Materiale per trovare ciò che appare a schermo
◇ ◇ ◇ ◇ ◇ ◇ ◇

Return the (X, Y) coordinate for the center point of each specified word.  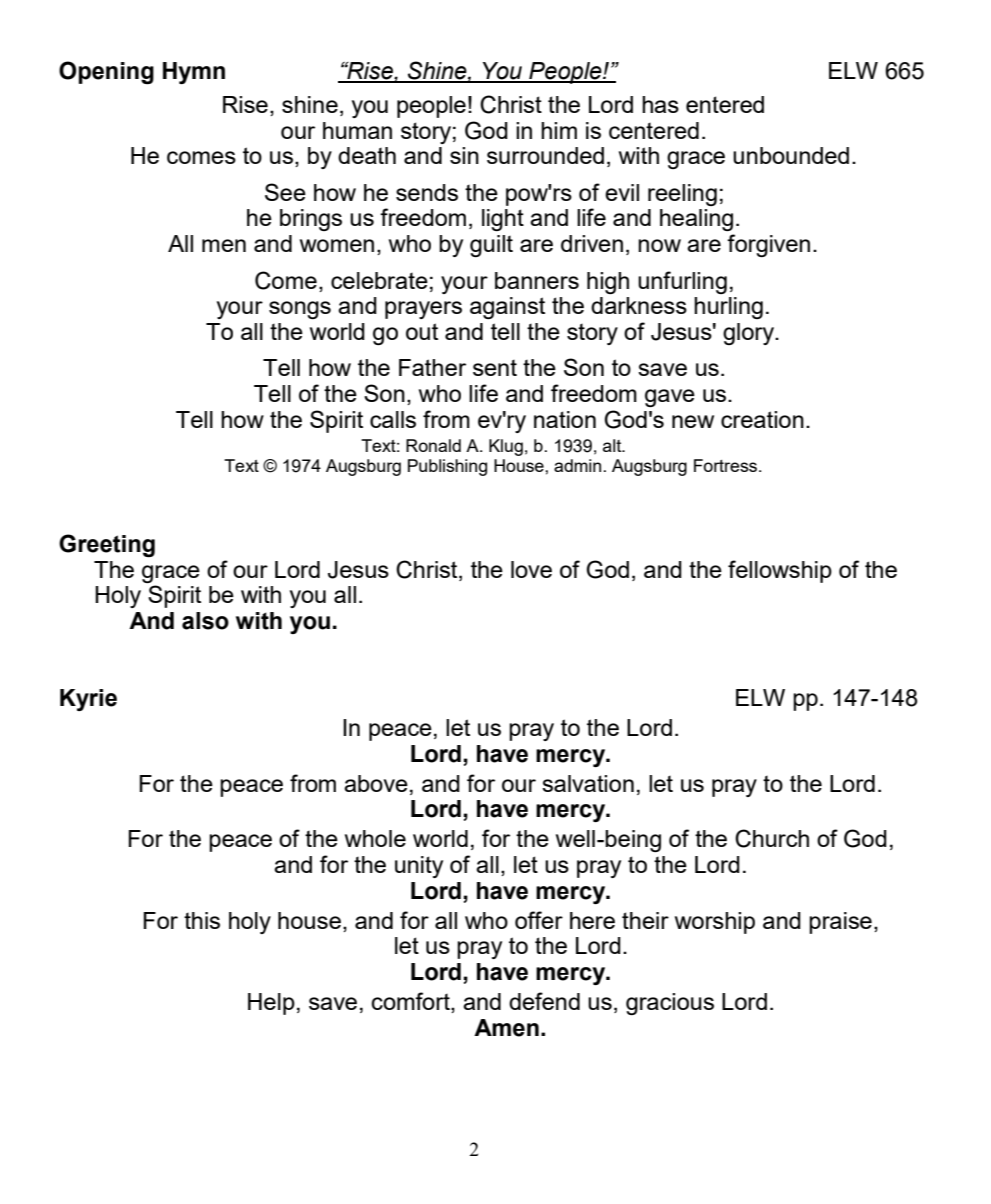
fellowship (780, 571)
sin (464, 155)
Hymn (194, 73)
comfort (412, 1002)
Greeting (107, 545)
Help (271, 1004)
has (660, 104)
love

◇ ◇ ◇ ◇ ◇ ◇ ◇

- **COMPITO SCRITTO**
Puoi trasformare tutto il materiale qui sopra in un elenco numerato, omettendo le righe vuote e le immagini?

- **RISPOSTA SCRITTA**
1. Return the (X, Y) coordinate for the center point of each specified word.  
2. fellowship (780, 571)
3. sin (464, 155)
4. Hymn (194, 73)
5. comfort (412, 1002)
6. Greeting (107, 545)
7. Help (271, 1004)
8. has (660, 104)
9. love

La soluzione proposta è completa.